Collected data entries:
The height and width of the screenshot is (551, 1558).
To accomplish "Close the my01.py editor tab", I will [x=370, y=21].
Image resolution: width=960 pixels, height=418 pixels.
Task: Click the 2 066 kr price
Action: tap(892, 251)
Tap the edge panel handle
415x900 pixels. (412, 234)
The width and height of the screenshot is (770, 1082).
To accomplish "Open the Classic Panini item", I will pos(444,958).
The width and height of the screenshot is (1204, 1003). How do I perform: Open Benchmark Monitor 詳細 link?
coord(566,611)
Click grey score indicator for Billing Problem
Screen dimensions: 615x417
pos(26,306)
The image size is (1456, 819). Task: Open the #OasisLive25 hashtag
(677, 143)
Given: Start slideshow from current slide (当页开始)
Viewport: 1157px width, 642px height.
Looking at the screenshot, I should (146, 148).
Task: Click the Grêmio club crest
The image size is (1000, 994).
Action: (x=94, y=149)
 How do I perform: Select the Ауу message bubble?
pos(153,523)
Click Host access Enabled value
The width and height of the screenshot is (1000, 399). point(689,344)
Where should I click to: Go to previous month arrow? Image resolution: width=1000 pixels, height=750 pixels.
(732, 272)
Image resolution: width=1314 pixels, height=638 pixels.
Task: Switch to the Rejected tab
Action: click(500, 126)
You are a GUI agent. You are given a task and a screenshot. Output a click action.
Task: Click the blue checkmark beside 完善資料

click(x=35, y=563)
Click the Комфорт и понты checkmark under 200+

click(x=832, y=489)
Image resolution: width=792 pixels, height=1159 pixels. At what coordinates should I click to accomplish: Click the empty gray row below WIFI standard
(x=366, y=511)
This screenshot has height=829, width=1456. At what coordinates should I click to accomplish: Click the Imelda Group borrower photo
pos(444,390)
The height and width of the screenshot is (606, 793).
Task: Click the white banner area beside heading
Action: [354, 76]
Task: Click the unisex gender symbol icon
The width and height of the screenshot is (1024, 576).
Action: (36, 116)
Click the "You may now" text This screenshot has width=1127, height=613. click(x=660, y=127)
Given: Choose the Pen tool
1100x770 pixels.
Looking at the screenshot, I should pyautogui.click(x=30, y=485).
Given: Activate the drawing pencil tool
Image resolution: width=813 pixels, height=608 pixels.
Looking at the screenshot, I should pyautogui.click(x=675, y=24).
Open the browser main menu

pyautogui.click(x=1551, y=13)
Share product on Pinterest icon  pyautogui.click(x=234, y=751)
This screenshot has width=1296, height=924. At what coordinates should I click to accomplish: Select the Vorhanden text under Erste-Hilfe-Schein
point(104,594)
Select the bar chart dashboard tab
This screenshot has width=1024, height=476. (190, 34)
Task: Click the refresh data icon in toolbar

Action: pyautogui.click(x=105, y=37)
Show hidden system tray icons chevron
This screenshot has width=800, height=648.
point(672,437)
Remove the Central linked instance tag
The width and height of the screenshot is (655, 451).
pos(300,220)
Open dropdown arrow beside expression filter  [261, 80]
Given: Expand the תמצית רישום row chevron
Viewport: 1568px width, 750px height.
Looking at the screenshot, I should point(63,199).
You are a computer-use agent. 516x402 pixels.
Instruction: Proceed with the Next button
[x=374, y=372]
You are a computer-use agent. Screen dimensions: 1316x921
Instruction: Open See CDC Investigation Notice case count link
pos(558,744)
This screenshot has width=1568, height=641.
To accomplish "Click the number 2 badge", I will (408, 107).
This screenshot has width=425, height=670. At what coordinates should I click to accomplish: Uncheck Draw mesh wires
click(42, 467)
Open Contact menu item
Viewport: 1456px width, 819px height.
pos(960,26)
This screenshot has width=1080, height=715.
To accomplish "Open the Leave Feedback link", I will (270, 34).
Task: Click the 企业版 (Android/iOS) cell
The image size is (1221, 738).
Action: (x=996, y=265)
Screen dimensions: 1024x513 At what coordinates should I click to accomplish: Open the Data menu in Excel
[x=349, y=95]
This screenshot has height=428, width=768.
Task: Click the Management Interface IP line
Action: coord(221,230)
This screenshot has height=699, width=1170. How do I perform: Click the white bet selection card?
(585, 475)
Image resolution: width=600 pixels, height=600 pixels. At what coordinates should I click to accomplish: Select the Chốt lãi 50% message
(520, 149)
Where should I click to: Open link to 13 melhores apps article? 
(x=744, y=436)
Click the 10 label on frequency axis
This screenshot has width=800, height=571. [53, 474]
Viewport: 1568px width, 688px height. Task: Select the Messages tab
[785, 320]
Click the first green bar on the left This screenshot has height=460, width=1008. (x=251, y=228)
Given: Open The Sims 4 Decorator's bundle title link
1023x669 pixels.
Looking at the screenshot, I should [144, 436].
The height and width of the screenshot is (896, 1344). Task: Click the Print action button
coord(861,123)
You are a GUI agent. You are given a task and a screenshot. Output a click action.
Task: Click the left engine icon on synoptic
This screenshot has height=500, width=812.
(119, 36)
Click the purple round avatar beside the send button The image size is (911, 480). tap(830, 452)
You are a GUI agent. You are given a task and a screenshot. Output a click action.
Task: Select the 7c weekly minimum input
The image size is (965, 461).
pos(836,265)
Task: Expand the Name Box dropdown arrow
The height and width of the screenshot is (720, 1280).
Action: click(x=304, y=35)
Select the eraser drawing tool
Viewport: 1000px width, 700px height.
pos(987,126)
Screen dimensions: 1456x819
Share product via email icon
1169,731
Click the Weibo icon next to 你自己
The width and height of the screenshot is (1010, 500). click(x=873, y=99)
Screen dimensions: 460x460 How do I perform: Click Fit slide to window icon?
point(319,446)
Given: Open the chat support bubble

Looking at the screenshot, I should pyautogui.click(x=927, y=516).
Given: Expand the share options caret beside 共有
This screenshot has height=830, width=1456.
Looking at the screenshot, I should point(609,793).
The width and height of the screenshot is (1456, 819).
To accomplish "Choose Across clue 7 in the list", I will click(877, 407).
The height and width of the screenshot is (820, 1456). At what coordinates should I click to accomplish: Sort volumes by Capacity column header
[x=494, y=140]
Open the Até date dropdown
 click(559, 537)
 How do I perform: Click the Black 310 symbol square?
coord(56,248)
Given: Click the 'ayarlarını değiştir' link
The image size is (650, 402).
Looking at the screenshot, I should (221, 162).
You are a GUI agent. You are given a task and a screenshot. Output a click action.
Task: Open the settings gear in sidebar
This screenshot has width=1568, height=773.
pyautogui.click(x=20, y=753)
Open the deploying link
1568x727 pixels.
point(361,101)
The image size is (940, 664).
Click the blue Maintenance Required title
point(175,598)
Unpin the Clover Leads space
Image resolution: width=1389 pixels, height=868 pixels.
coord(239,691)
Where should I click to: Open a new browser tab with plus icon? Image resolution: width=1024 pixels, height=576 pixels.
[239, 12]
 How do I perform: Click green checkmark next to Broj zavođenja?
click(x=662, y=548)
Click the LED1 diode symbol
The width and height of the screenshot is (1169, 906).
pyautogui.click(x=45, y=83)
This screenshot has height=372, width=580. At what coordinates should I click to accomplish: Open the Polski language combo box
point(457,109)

▶ Aim of the task: What is the number of lines in these entries that hold "Expand"? Reply with the figure alone.

▶ Task answer: 3